Lives of the fellows

Leslie Watson

b.14 December 1907 d.18 October 1993
MB ChB Leeds(1940) MRCP(1941) MD(1942) FRCP(1969)

Leslie Watson was born in Odsal, Bradford, Yorkshire, where his father Albert Watson was a master cabinet maker and his mother Jane, née Cheffins, was the daughter of a cabinet maker. He was educated at Thornton Grammar School and, at the age of 14, apprenticed as a cabinet maker in his father’s business in Bradford. In his early 20’s he joined the Royal Air Force, where he spent six years and trained as a fighter pilot. A further change of heart found him studying medicine at Leeds University, where he qualified with honours, and his first post was as house physician at Leeds General Infirmary.
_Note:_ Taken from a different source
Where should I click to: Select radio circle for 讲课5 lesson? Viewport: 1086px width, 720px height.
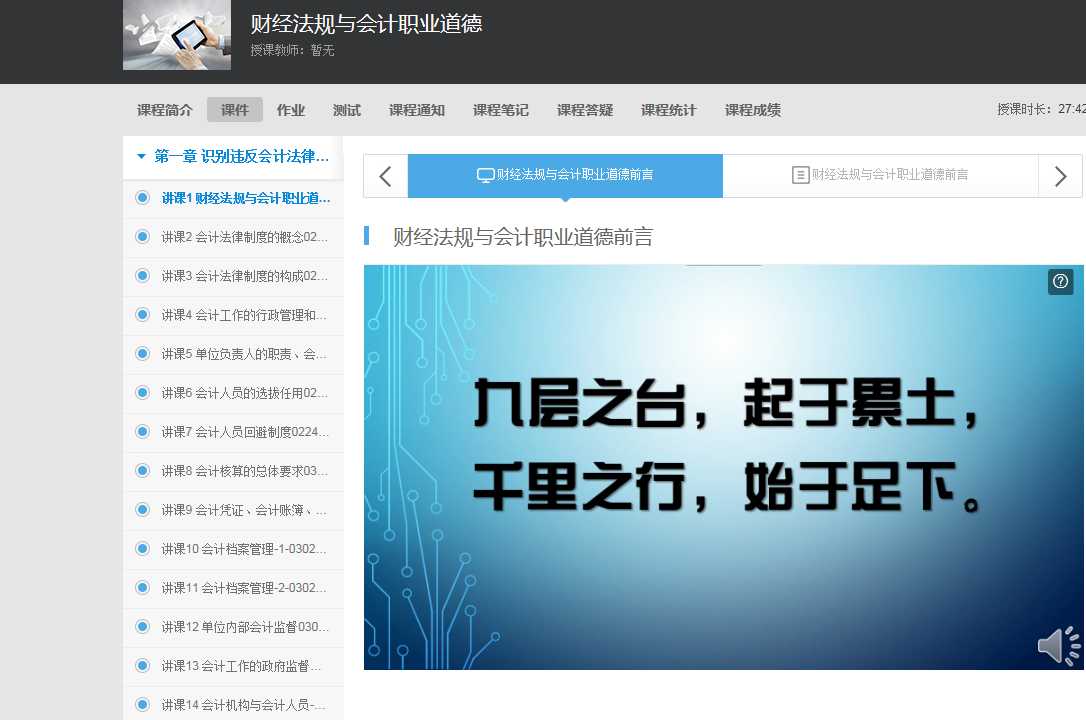click(142, 354)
With the advent of war, he was called up for military service but rejected as unfit owing to a chronic chest complaint. He rapidly advanced through a series of posts at the Infirmary, being awarded the Centenary and Hardwick fellowship in medicine. In 1942 he became resident medical officer, a prestigious position at that time. Such was the regard of his seniors that within a couple of years, at the early age of 36, he was appointed the first consultant physician to a wide area of the West Riding, based on Wakefield, Pontefract and Goole. These were days when the responsibility of a consulting physician was all embracing and included sick children (paediatrics was a term not yet in use), dermatology, and many wards filled with the elderly and chronic sick. This merely presented an acceptable and enjoyable challenge to a man of Leslie’s style and vision.

With the arrival and development of the NHS, Leslie’s work gradually concentrated on the Pontefract Infirmary and he found more time for his many other interests. He loved cars and sampled many, his favourite being a Bugatti. He was interested in church organs and also an amateur organist; enjoyed wine making, fly fishing, photography and especially basic engineering - his meticulously kept workshop was an eye opener.

He married Valerie Margot Waddilove in 1963 and they had one daughter. On his retirement to Beamsley in the Yorkshire Dales, he continued his wine making and engineering, both to the pleasure and convenience of many local friends; no problem was too difficult and he always had the appropriate tools and expertise. But Leslie liked nothing better than to entertain his friends in casual chat and reminiscence, and with a glass of his special wine in hand the idle minutes became memorable occasions: old times and exploits, old teachers and their personal foibles, lost nothing in their telling. He died peacefully, in his sleep, on St Luke’s Eve - a few weeks short of his 86th birthday.

C L Davidson

[Brit.med.J., 1993,307,1419]

(Volume IX, page 561)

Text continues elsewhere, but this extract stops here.